Язык становится на место привилегированной когда-то истории именно тогда, когда направленная на него рефлексия выявляет, что язык не прост и не прозрачен для нас, он скорее призрачен – он ускользает, он смущает, смещает и путает, он хитрый, лукавый, обманчивый. Он охотно служит многим господам сразу именно потому, что у него нет подлинного хозяина. Напротив, он охотно хозяйничает надо всеми, кто полагает, что является хозяином в доме языка. Именно поэтому подходы к языку могут пестрить и разниться до противоположности: можно приближаться к нему как Витгенштейн, а можно как Хайдеггер, а можно вообще как Сталин, известный ученый-языковед. Язык пластичен до немыслимых масштабов, однако власть его крепче титановых цепей. Философия вплоть до ХХ века почти никогда не считала проблематизацию языка своим основным занятием (и Сократ у Платона всякий раз сползает с языка в онтологию), именно поэтому теперь она вся превратилась для нас в проблему: как могли эти люди мыслить мышление, когда они не мыслили языка, в котором это мышление дано? Теперь, когда многие языковые ловушки разверзлись перед нами подобно бескрайним минным полям, отчего мы должны продолжать верить в то, что все они – аквинаты, декарты, лейбницы, канты – все они вполне понимали, о чем говорят, и все они все еще заслуживают доверия? Нам хочется верить, что – понимали, что – заслуживали, но твердой уверенности в этом нет. Поэтому чисто по-человечески, пускай не интеллектуально, понятен типаж вроде Бертрана Рассела, который с чистейшей совестью пишет огромный том о том, что до него в философии были одни, как на подбор, дегенераты. Почему? Да потому, что они не думали о главном – о логике, понятой как логика языка. Однако очень скоро и Рассел перед лицом Витгенштейна стал казаться слабоумным.

• Сохранённые записи:
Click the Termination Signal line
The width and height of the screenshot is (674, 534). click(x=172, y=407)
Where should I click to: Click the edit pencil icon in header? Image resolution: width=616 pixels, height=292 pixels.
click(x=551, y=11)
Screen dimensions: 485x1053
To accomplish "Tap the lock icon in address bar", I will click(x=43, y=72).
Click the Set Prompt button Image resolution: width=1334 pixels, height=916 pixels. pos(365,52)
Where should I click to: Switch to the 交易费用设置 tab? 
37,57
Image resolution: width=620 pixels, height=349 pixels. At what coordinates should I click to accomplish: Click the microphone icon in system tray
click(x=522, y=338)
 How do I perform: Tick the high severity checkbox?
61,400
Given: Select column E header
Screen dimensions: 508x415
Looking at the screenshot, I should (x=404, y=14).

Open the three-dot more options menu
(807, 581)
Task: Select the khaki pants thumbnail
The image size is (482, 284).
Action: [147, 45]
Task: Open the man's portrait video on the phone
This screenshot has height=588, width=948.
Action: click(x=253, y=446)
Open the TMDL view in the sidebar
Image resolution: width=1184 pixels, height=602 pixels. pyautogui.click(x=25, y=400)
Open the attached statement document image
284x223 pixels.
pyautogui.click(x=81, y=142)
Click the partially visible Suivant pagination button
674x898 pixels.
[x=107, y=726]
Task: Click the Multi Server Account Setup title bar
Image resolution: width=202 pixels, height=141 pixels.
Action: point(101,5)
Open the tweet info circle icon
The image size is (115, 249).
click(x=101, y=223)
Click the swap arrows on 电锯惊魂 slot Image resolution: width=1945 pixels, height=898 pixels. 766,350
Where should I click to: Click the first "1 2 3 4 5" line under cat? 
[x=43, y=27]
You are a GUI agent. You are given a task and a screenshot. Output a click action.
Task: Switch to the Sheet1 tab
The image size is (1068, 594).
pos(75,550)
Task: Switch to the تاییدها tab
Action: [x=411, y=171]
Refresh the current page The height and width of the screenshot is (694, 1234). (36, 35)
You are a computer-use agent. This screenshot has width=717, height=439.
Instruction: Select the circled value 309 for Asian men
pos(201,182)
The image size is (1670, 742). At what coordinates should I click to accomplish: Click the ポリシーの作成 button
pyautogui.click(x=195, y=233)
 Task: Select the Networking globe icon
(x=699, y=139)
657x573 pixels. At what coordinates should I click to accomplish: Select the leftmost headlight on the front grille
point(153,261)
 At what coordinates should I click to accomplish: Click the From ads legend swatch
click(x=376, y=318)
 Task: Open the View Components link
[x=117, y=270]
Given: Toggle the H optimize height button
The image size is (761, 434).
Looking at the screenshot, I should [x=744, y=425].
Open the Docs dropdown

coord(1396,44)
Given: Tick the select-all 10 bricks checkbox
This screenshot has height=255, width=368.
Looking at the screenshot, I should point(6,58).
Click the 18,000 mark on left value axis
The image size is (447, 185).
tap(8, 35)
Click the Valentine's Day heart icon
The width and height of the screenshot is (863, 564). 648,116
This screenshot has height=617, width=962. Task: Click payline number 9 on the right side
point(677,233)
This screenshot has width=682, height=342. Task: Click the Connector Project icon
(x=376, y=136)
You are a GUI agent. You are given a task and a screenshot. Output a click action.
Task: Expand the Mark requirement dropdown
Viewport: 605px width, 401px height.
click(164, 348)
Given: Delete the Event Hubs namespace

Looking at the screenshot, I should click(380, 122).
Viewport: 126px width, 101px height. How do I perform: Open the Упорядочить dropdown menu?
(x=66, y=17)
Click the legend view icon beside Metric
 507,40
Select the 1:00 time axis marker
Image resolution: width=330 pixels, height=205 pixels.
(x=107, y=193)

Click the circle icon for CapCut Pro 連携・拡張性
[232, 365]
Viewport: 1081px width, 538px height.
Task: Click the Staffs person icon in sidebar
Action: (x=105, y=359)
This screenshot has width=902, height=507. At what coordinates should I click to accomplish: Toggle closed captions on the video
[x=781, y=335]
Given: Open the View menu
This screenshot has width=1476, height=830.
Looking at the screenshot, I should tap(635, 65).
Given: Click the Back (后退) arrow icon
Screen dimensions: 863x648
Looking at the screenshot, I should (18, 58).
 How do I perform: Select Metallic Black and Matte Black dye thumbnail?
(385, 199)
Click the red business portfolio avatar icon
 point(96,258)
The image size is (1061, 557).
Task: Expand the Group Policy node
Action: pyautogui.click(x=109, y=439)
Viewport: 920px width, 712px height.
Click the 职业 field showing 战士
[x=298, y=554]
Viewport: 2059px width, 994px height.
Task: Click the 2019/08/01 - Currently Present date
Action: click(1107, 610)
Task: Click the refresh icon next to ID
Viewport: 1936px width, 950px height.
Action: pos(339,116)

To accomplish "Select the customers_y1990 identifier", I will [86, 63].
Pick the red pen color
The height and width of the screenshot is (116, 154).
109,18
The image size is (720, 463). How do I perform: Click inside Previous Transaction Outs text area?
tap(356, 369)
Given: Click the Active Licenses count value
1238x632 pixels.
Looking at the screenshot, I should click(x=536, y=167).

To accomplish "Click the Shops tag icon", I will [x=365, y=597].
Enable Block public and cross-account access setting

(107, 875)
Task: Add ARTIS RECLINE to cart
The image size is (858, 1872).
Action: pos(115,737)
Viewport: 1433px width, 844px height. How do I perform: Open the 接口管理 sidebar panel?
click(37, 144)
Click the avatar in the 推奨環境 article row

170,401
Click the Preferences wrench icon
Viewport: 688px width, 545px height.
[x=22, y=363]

• Письменное задание: С чем во фрагменте страницы сравнивается крепость власти языка? Записи являются самостоятельным материалом, отдельным от фрагмента страницы.

• Ответ на задание: С титановыми цепями: власть языка крепче титановых цепей.